A partir de Aullando en el desierto, que abre el álbum en la estela eterna de Tom Petty, Ovidi y sus socios refrendan aquí y allá esa condición de perfectos compañeros de cartel de M-Clan, en el punto justo de maduración para el salto de los teloneros a los correligionarios. Al cartabón y la escuadra se les da esquinazo con 100.000 bolas de cristal, una fantasía discotequera con la que las palmas de las manos de Rod Stewart enrojecerían de tanto aplaudir.
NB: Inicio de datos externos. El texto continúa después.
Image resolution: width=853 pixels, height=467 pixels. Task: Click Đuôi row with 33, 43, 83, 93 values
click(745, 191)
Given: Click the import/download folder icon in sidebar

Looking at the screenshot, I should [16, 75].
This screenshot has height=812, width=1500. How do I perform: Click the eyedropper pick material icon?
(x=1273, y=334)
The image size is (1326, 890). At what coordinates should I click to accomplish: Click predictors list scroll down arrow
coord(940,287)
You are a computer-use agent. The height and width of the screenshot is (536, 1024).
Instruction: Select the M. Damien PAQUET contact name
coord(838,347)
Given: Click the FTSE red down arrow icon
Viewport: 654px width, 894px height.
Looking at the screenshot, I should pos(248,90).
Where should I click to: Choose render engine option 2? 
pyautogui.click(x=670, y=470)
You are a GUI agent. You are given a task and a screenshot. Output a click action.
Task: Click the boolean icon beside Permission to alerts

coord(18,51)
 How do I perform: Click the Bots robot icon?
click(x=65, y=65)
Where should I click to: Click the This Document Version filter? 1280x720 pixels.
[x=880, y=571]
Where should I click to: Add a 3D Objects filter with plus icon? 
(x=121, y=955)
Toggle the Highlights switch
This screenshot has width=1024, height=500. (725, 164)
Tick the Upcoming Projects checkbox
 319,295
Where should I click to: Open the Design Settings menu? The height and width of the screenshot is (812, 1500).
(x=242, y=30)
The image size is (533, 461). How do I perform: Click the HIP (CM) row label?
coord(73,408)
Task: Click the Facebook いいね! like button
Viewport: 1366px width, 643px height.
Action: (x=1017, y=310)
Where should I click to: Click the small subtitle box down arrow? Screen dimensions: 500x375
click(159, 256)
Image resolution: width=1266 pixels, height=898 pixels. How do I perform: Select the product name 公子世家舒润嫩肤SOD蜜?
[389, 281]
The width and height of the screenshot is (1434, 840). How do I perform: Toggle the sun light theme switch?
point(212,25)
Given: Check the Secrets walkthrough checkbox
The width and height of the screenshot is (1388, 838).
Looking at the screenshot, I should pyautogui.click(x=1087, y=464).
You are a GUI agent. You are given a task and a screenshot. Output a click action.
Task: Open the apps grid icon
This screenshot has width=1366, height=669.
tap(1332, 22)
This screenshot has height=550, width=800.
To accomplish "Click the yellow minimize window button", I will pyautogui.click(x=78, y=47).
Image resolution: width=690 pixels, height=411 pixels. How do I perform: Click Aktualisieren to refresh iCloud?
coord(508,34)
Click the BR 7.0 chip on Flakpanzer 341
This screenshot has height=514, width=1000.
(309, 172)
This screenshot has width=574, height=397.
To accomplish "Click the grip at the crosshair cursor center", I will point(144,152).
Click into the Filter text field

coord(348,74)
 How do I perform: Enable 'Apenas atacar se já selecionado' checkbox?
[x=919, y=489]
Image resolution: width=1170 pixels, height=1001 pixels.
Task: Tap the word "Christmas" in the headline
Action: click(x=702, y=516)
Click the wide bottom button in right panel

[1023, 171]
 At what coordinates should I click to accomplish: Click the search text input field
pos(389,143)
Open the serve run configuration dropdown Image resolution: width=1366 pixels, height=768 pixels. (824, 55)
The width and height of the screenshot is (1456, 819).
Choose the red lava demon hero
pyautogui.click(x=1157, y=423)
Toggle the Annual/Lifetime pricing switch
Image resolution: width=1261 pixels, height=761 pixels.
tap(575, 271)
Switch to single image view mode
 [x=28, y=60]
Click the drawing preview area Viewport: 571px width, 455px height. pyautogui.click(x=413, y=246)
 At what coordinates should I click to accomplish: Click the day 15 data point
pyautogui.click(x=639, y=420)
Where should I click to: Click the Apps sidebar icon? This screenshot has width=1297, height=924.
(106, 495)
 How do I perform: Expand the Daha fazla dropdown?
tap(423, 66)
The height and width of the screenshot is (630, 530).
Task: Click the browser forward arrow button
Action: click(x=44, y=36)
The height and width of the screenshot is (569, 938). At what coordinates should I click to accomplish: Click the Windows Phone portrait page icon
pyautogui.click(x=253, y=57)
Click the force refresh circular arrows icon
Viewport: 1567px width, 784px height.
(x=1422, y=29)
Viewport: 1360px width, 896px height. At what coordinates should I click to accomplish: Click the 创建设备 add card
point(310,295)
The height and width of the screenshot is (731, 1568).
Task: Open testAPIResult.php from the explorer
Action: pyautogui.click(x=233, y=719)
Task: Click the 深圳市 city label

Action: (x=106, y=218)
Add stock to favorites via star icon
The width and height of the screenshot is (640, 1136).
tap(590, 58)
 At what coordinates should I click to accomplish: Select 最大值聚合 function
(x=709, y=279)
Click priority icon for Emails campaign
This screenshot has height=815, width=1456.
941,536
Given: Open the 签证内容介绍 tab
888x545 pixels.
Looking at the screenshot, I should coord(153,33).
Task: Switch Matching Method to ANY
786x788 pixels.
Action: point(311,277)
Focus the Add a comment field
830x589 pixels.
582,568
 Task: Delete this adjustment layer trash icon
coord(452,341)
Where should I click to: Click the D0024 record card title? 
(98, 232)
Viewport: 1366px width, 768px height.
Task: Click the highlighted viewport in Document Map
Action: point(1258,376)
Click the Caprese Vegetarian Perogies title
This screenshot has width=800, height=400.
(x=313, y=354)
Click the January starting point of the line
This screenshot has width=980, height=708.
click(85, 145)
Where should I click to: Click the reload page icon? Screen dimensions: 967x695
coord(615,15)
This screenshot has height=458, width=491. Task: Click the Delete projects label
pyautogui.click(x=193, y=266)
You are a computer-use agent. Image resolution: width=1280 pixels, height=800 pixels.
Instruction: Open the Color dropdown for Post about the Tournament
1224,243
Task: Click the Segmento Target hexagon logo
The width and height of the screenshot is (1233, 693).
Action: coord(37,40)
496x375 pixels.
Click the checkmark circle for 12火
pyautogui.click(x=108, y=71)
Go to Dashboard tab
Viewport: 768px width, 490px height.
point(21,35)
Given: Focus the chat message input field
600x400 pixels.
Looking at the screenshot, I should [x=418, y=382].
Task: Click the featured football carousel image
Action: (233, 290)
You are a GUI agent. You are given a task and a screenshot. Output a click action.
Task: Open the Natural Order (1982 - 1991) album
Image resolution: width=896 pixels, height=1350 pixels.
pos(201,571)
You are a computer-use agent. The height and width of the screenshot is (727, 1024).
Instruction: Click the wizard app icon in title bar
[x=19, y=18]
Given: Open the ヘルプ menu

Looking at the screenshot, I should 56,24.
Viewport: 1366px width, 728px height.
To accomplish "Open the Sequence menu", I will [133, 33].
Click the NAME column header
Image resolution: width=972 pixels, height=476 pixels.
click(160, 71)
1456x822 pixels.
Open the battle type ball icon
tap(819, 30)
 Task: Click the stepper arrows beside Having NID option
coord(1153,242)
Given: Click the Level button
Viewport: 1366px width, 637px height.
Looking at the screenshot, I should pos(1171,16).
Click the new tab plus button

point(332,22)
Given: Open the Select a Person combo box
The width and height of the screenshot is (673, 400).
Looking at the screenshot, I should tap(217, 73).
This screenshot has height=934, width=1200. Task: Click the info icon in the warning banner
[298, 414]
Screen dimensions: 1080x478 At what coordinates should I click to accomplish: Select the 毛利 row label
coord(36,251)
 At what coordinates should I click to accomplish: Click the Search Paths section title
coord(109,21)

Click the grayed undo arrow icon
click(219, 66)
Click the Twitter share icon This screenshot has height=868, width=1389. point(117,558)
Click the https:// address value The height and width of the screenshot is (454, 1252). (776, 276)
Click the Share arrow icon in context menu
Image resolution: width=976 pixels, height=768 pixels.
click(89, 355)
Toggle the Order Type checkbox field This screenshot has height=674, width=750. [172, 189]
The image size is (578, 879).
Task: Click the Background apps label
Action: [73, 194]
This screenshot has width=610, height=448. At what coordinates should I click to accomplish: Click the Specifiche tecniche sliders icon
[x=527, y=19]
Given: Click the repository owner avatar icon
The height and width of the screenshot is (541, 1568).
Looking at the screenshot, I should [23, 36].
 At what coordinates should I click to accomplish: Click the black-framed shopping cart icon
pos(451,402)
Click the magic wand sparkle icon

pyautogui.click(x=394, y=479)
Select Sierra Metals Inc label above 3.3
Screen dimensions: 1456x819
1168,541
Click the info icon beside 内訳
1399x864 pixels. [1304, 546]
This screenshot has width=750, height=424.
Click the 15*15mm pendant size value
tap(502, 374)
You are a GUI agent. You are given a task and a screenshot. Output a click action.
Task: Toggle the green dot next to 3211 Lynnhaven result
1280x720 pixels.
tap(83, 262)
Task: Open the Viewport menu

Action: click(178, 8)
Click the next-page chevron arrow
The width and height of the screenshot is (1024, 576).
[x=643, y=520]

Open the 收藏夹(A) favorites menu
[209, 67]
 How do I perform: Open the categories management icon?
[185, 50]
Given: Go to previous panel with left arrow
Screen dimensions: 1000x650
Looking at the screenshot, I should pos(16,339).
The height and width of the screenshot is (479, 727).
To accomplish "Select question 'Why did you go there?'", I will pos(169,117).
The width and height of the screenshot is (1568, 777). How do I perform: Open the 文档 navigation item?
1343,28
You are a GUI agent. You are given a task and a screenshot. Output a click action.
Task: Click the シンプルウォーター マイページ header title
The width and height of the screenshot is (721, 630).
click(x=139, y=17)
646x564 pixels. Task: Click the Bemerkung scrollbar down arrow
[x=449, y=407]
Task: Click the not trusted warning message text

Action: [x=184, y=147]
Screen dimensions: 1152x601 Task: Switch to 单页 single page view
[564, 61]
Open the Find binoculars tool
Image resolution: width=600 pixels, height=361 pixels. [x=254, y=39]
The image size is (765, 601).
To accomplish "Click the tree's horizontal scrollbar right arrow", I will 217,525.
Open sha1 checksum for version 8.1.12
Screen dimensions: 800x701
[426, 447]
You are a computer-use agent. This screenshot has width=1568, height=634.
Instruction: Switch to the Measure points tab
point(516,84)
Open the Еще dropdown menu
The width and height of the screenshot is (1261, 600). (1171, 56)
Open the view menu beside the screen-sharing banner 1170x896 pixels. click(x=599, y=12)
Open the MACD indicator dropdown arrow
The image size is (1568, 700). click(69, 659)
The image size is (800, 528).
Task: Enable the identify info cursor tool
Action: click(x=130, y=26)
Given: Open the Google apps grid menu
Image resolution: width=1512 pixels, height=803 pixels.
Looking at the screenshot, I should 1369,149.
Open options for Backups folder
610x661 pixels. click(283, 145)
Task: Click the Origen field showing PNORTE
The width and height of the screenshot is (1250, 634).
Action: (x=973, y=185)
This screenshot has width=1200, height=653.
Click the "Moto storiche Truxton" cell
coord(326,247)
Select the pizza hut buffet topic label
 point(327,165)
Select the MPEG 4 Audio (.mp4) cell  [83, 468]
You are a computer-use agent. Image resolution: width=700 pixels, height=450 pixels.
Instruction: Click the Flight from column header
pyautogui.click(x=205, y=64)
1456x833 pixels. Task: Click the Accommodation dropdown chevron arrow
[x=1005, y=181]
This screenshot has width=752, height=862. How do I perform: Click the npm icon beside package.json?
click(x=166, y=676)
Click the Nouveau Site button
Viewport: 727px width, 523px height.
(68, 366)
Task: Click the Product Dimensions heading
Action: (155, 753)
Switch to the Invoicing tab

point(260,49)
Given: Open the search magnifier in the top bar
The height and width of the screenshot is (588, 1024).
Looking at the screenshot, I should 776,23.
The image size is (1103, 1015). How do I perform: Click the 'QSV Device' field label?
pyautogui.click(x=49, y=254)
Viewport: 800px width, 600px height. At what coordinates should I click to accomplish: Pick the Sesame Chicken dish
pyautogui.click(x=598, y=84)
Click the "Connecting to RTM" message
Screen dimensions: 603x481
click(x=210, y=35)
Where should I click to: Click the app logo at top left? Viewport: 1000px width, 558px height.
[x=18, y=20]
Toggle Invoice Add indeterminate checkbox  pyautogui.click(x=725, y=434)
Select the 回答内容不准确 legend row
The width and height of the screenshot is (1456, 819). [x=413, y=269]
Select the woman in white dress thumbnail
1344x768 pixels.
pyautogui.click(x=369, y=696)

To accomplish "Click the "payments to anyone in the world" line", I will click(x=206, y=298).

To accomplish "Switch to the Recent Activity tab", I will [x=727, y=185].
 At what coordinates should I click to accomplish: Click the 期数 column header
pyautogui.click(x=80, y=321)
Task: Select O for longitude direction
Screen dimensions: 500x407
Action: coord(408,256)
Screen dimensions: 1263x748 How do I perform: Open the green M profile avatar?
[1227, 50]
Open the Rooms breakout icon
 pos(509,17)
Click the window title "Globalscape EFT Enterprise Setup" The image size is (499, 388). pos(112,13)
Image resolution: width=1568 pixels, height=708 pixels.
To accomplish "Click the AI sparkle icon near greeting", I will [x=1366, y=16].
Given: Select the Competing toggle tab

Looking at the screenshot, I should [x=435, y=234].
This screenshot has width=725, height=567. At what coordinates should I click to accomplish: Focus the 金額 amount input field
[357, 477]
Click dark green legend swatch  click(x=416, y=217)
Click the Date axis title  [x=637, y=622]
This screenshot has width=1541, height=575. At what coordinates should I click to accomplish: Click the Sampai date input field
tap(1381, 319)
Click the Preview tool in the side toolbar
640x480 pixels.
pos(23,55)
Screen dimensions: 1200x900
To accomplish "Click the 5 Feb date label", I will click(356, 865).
Como también se agradece la sorpresa final de El monstruo, epílogo en forma de balada con teclados a lo Billy Preston.

 

El resto entrará como la seda, de buenas a primeras, con el empuje fardón de No pain no gain, muy bien conducido por Leiva, o el instantáneo encanto hipervitaminado de Acantilados o de Rock rápido, un título inequívoco y autoexplicativo. Hasta en el toque más sibarita y cabaretero de Cómo quisiera hay buenas hechuras, un indicio inequívoco de que los valencianos han comenzado esta nueva etapa con las expectativas altas, la autoestima reforzada y la agenda de cómplices cada vez más afianzada.